BEGIN
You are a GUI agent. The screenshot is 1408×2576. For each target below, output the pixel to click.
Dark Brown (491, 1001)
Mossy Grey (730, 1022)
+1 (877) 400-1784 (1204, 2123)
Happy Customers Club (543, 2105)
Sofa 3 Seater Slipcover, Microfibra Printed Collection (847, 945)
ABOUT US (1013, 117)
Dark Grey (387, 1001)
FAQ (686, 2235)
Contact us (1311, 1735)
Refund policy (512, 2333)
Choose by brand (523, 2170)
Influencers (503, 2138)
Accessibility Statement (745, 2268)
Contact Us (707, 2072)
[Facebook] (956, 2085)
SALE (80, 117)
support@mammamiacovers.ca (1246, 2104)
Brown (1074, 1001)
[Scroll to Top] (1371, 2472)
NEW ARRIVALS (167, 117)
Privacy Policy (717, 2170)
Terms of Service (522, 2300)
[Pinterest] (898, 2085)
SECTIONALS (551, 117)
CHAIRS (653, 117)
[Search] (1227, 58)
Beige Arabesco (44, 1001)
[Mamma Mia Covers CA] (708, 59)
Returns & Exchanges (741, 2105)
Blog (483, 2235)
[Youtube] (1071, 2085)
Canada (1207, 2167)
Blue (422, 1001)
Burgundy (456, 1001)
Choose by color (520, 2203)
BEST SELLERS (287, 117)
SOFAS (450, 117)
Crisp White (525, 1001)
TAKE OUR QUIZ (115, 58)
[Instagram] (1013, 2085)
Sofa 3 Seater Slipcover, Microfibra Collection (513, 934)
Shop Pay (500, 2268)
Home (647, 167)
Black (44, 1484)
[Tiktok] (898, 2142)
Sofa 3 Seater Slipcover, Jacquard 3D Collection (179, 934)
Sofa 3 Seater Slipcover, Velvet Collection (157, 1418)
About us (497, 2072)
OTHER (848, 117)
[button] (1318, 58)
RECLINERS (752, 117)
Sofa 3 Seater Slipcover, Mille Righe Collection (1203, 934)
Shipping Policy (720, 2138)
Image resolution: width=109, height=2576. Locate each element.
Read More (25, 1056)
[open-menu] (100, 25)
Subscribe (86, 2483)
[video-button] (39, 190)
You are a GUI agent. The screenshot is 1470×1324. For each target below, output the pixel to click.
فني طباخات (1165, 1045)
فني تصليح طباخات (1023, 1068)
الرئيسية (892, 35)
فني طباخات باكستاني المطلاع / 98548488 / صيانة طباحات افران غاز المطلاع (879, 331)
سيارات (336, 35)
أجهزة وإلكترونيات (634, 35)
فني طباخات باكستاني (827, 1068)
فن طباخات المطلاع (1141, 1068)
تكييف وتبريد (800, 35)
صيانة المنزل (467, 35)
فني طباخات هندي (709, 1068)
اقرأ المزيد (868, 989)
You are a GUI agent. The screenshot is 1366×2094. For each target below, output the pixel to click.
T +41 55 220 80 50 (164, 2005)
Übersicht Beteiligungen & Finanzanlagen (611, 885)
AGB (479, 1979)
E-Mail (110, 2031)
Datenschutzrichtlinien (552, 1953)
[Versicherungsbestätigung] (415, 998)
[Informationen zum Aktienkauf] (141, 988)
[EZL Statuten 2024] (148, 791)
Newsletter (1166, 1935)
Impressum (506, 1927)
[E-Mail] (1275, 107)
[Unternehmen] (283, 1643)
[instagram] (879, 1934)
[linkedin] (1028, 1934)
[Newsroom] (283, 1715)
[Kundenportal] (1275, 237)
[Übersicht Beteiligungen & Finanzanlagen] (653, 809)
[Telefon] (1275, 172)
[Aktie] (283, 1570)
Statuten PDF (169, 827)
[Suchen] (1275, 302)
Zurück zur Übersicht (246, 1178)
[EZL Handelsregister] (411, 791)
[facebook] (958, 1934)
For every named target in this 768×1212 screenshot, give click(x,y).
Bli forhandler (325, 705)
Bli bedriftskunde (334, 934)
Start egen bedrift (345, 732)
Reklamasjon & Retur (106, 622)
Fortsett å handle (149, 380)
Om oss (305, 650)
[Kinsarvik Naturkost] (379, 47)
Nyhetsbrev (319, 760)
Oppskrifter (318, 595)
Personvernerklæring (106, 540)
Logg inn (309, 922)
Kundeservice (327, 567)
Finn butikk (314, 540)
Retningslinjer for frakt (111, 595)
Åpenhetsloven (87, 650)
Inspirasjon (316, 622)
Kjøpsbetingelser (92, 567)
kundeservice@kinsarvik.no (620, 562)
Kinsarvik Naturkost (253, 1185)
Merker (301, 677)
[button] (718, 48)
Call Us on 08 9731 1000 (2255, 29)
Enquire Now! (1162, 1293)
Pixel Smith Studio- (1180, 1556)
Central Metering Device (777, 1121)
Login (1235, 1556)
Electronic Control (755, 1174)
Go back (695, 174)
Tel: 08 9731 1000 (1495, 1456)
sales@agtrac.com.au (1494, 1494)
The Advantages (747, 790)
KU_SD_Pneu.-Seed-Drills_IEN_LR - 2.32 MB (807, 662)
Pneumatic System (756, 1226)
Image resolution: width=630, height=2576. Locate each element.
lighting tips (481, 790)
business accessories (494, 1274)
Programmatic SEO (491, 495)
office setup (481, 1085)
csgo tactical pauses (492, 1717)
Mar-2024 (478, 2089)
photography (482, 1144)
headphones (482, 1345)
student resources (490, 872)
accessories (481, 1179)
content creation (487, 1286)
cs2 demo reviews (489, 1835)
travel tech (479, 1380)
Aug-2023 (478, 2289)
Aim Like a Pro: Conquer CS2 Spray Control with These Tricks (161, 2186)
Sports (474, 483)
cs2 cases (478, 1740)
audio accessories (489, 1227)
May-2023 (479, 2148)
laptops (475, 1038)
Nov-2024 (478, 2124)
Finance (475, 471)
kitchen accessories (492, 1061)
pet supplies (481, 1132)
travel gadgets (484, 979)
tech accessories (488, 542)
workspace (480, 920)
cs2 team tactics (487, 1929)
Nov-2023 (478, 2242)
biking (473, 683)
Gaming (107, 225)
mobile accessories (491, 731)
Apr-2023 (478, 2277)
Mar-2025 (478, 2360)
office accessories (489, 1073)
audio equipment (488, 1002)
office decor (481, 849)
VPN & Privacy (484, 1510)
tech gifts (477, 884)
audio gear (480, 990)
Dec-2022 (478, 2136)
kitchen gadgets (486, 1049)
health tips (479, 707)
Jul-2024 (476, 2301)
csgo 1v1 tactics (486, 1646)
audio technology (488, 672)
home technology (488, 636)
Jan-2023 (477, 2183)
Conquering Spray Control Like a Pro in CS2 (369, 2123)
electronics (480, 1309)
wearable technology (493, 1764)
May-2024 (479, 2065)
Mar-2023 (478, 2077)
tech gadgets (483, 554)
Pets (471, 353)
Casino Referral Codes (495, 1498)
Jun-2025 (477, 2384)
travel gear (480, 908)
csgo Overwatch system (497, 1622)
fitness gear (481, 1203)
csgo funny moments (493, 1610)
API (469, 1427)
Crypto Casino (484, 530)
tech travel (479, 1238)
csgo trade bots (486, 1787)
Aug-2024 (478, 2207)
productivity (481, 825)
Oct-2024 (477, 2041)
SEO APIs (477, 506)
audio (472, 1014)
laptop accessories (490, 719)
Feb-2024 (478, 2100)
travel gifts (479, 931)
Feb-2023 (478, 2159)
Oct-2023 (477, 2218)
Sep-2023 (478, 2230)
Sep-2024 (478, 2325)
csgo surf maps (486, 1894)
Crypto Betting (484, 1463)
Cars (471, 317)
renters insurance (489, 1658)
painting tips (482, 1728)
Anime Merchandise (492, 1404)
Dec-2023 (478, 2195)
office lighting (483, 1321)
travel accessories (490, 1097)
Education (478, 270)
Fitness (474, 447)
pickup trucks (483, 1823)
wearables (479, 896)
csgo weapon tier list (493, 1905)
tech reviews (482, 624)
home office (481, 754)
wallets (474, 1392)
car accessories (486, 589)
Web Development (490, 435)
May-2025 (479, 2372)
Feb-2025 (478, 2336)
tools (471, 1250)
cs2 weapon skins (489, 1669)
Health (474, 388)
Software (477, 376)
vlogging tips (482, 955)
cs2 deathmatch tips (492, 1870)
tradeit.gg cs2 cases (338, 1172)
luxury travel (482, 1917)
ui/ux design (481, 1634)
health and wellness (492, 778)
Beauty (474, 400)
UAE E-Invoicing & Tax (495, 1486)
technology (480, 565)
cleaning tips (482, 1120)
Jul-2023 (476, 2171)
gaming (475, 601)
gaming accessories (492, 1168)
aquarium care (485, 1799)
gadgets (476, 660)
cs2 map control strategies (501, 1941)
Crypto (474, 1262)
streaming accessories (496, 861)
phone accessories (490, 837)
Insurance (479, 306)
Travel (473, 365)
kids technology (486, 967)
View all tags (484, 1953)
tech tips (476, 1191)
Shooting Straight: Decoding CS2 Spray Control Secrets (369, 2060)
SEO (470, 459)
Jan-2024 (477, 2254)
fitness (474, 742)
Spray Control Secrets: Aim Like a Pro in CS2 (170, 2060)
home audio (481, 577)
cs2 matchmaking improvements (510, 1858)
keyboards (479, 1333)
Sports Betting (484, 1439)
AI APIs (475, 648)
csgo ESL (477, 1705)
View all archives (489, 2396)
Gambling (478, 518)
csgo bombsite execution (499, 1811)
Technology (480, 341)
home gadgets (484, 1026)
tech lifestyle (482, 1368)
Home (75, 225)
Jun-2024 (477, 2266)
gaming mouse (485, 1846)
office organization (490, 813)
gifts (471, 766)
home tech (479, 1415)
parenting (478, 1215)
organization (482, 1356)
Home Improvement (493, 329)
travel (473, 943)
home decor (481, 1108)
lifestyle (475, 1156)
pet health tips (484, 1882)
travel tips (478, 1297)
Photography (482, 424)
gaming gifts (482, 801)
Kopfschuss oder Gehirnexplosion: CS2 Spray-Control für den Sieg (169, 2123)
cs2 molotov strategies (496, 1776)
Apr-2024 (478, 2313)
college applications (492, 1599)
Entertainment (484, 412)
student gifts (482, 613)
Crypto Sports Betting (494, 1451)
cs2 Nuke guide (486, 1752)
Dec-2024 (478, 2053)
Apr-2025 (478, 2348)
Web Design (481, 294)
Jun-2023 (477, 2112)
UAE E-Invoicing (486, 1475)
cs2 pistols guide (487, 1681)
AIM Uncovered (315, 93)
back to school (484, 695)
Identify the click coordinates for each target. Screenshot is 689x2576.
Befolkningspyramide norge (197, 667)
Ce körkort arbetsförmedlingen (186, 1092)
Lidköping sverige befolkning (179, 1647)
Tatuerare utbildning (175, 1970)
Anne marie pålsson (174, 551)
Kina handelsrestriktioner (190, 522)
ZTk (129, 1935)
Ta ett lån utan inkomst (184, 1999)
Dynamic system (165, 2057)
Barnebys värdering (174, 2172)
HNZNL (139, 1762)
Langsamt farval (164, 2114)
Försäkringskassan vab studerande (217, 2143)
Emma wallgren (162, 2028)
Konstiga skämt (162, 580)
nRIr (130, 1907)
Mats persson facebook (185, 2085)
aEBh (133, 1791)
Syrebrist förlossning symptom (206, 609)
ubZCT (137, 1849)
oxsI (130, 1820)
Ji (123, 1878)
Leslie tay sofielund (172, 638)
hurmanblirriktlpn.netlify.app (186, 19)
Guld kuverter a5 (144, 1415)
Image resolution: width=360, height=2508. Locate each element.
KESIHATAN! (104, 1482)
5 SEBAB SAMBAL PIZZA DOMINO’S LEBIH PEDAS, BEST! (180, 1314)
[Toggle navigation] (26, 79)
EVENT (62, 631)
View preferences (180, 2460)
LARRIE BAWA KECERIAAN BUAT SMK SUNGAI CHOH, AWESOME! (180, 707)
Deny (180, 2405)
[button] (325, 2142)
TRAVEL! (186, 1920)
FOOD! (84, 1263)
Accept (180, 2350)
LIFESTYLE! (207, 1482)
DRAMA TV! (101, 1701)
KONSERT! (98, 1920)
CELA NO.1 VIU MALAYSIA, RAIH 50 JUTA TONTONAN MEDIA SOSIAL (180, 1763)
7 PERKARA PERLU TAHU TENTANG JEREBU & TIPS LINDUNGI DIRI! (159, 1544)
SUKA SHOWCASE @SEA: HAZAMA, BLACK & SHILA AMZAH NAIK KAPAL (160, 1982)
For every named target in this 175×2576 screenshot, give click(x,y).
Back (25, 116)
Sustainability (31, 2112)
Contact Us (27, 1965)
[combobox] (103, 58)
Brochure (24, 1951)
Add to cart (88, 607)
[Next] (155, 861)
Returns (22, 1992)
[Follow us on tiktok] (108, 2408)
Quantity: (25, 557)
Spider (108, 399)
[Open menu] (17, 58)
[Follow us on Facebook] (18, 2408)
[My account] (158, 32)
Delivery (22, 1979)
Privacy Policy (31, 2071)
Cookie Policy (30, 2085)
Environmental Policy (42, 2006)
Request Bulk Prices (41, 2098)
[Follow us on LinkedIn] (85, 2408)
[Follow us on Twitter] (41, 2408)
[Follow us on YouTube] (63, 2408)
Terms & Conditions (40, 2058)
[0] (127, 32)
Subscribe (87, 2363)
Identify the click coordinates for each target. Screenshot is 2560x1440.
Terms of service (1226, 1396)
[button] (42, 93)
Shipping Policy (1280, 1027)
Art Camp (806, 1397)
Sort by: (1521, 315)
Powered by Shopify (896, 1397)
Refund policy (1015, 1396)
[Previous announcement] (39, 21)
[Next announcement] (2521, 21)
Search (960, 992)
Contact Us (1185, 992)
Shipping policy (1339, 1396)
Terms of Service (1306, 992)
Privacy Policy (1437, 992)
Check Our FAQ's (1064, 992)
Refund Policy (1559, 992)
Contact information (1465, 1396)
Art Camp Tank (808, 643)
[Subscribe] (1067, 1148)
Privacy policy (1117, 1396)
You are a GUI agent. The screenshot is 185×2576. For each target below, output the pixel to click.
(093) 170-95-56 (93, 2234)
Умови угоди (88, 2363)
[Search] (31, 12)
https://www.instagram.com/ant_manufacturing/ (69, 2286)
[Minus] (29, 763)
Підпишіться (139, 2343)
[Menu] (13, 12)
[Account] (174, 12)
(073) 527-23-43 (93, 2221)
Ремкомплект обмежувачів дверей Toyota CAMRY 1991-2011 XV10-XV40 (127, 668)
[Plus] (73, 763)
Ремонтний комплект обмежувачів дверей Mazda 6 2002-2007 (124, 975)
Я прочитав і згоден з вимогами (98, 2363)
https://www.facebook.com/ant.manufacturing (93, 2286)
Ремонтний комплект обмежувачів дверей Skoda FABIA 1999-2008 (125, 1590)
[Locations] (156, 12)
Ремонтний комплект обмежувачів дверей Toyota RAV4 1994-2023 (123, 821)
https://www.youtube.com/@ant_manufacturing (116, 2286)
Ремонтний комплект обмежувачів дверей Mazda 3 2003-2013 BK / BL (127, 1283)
END
▸ What needs to be done
Which lines of the data contain the string "organization"? Copy each of them.

▸ Exercise output
office organization (490, 813)
organization (482, 1356)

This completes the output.